Discuss the following study with reference to two or more of the following concepts: bias, causality, measurement, and/or responsibility.
Loftus and Pickrell investigated whether people could be led to remember an event that never happened. Twenty-four adult participants were given short written accounts of four childhood events supposedly provided by a family member. Three of the events were true, but one, being lost in a shopping mall as a young child, was false and had been constructed with the help of a relative. Over two interviews, participants were asked to recall as much as they could about each event. About a quarter of participants came to 'remember' the false lost-in-the-mall event, sometimes adding their own details, and rated it as feeling real, although usually as slightly less vivid than the true memories. When finally told that one of the memories was false, some participants were surprised and could not identify which one. The researchers concluded that it is possible to create false memories of whole events through suggestion, with implications for the reliability of recovered memories.
References: Loftus, E. F. and Pickrell, J. E., 1995. 'The formation of false memories.' Psychiatric Annals, 25(12), pp. 720 to 725. source adapted.
Discuss the following study with reference to two or more of the following concepts: bias, causality, measurement, and/or responsibility.

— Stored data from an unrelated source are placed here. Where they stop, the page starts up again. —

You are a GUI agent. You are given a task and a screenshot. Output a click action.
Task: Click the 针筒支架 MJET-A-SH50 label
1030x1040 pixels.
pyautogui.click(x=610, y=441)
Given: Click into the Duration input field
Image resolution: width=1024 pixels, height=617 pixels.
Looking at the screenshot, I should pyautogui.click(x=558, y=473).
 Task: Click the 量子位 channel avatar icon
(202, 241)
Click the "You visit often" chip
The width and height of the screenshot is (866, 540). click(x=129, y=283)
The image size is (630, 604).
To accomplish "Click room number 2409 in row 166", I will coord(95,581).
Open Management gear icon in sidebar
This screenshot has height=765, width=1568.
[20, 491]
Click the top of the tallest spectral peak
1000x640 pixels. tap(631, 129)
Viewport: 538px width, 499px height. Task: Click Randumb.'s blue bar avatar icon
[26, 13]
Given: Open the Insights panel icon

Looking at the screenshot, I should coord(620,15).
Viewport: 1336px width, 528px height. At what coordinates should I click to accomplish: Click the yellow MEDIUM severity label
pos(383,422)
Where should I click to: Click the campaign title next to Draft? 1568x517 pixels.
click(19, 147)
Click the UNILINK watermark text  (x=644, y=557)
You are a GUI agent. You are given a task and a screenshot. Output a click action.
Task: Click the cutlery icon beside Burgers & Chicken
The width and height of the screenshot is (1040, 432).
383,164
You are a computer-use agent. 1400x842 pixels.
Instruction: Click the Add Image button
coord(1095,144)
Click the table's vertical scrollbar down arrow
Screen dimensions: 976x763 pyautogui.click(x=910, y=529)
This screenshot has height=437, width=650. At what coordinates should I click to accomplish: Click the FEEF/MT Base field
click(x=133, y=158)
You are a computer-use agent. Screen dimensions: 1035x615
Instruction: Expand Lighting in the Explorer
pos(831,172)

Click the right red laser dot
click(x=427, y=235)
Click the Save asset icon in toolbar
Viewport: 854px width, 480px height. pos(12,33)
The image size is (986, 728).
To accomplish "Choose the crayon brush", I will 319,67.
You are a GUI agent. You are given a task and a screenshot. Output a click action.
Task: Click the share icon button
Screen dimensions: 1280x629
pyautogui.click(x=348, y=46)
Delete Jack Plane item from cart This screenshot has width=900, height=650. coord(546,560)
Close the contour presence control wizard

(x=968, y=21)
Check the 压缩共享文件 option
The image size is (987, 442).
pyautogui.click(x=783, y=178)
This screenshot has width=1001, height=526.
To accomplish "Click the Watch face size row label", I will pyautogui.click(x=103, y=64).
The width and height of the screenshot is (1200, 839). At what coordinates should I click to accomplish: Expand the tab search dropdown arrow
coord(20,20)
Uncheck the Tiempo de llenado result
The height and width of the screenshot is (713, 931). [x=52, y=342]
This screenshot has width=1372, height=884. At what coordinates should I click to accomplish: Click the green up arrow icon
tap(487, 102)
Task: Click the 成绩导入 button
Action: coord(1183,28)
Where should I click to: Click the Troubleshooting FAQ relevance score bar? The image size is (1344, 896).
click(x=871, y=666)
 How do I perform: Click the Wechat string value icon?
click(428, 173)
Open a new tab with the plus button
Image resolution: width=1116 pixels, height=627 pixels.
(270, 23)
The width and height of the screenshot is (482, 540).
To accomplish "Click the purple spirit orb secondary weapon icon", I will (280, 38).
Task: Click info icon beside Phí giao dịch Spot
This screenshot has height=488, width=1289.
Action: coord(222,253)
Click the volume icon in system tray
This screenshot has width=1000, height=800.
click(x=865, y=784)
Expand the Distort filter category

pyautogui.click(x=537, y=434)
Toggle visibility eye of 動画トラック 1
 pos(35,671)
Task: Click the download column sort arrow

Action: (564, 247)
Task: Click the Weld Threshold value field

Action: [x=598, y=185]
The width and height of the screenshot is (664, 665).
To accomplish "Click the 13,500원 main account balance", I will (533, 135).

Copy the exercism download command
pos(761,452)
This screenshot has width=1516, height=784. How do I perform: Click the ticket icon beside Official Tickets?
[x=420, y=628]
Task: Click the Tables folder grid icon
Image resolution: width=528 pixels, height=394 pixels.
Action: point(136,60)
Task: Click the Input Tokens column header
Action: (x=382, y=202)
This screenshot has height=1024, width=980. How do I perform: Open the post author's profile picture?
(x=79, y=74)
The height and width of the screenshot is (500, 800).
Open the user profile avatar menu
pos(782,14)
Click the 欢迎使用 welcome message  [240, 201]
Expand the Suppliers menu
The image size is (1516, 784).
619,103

Piliavin, Rodin and Piliavin investigated what affects whether people help a stranger in a real emergency. In a field experiment on a New York subway, a member of the research team staged a collapse shortly after the train left a station, falling to the floor in front of passengers. The 'victim' appeared either ill, carrying a cane, or drunk, smelling of alcohol and carrying a bottle. Observers recorded whether, how quickly, and who helped. Passengers did not know they were taking part in a study. The ill victim was helped quickly and often, usually within seconds, while the drunk victim was helped less often and after longer delays. Help was common overall, and the presence of more bystanders did not reduce helping in this real setting as much as laboratory studies had suggested. The researchers concluded that the type of victim and the costs of helping shape bystander behaviour in real emergencies.
References: Piliavin, I. M., Rodin, J. and Piliavin, J. A., 1969. 'Good Samaritanism: an underground phenomenon?' Journal of Personality and Social Psychology, 13(4), pp. 289 to 299. source adapted.
Discuss the following study with reference to two or more of the following concepts: bias, causality, measurement, and/or responsibility.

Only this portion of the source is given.